Step 1 – Make It Part of Your Outline
Often times, the introduction is not included because you are brainstorming yourself by organizing your work. While the introduction is usually not part of your outline, the outline should be part of the introduction. This is especially true for long essays or articles dealing with complex ideas or topics. By going through the basic outline of your essay in the introduction, it is an opportunity for readers to preview the topic and position of your essay on a subject, or to assess how you will achieve the goal. For example, when you write about the role of the First Amendment in US history, you can bring up topics like racism, bigotry, or other hot topics. If you include it in your introduction, readers will know that you are not shy of the argument but can frame it in your stated argument and deal with it without using inflammatory language.
Step 2 – first sentence
The first sentence is often the hardest for any writer. Don’t let that blinking display frustrate you. There isn’t a rule that says you have to write down every important first sentence first. In fact, it can be handy to put this off until later as you might be knee-deep on page 7 of your epic term paper when the perfect first sentence comes to you. If you’re in the process of analyzing the role of animation in the development of western comics, when the inspiration comes, just write this kid right in your place – you can always copy, paste, and edit when you’re done.

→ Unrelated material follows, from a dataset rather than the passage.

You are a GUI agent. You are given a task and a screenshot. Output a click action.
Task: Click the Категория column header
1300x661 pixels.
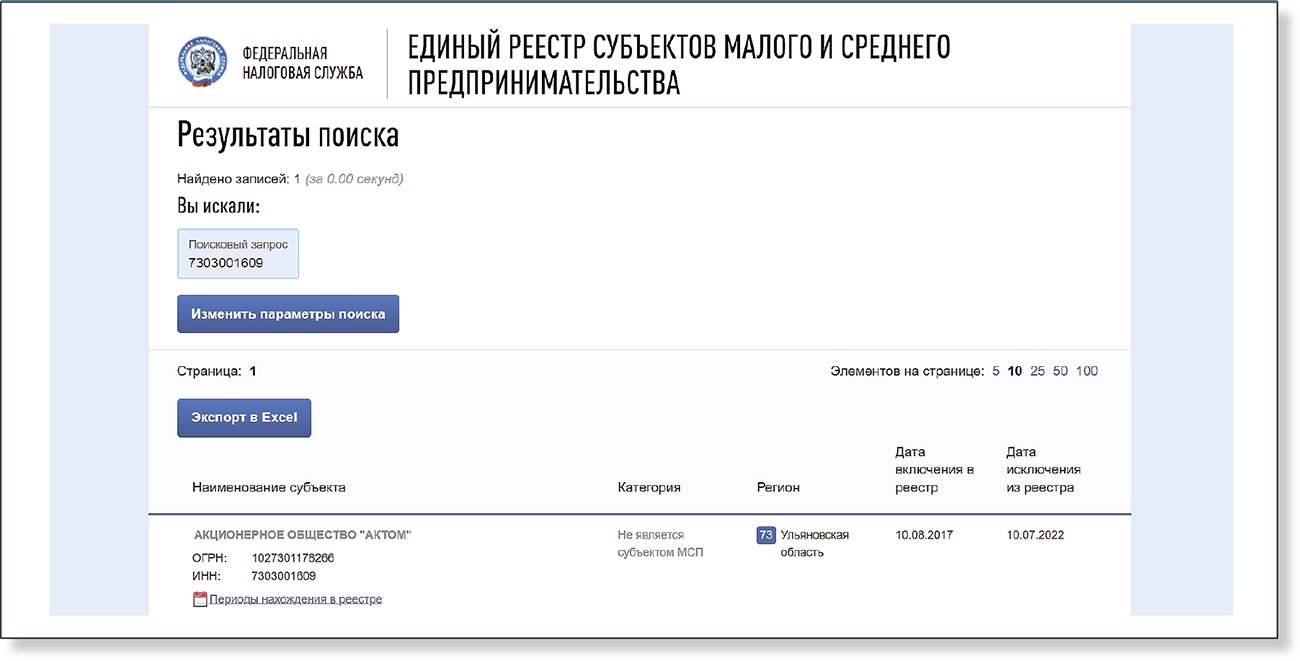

When creating or modifying the first sentence, avoid some common stereotypes that can make the first sentence less impressive.

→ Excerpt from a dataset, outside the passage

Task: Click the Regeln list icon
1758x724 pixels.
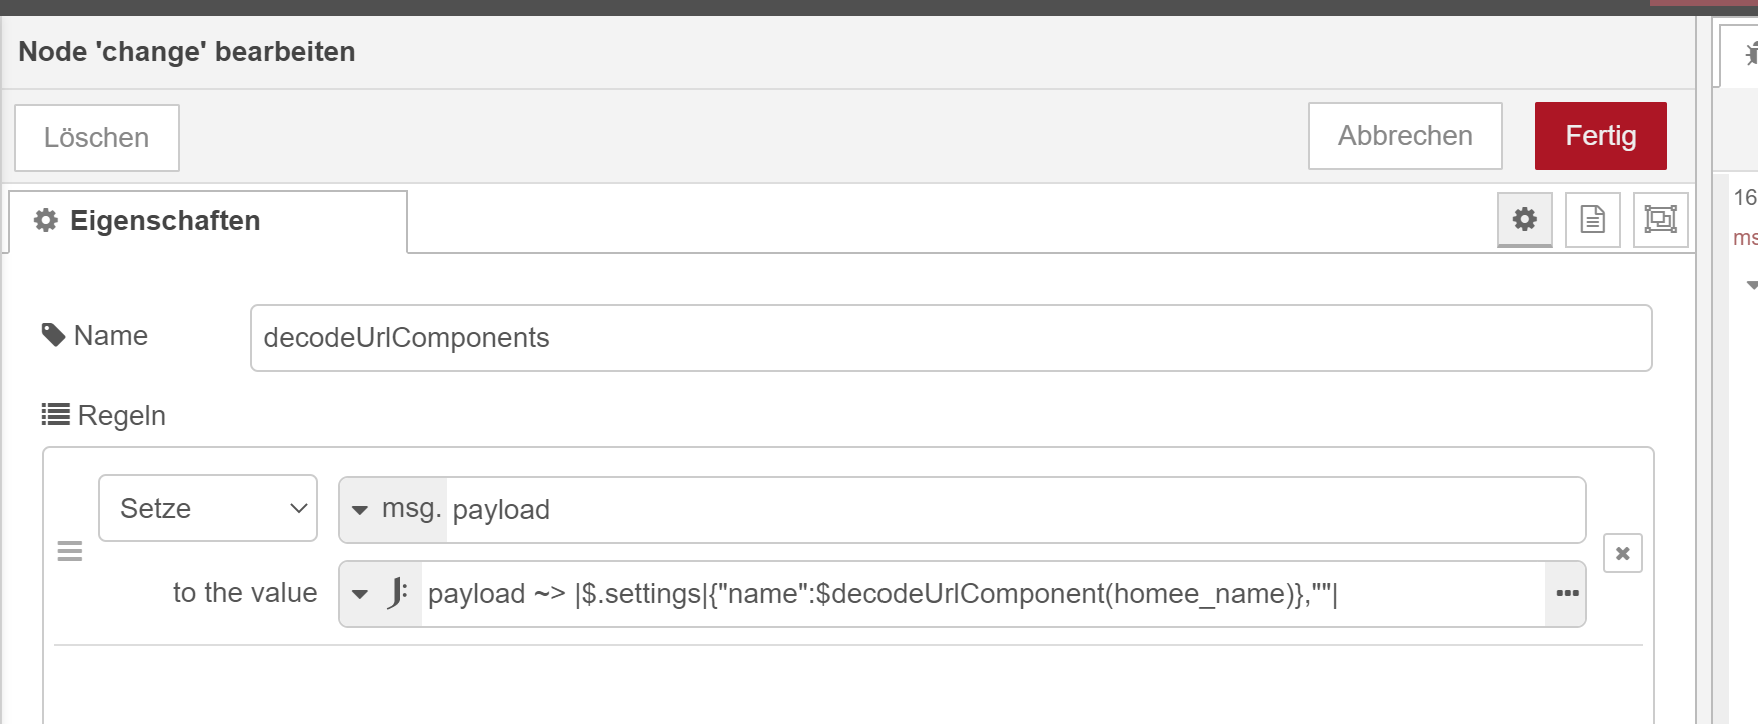Action: tap(55, 414)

- Dictionary Definitions – Avoid starting things with sentences like “Webster defined the situation as …”. You might think it sounds scientific, but dictionary definitions are too vague and look like you need to reinforce your word or page number.
- Paraphrasing the question – Some essay writers have paraphrased the original essay question as part of their introduction. While creating your curriculum is important, make sure it is completely different from the question or assignment text.
- Mapping Your Thoughts – You may find the mental path you took in researching and writing your paper very exciting – but readers won’t. Leave your own approach to develop and stick to the facts.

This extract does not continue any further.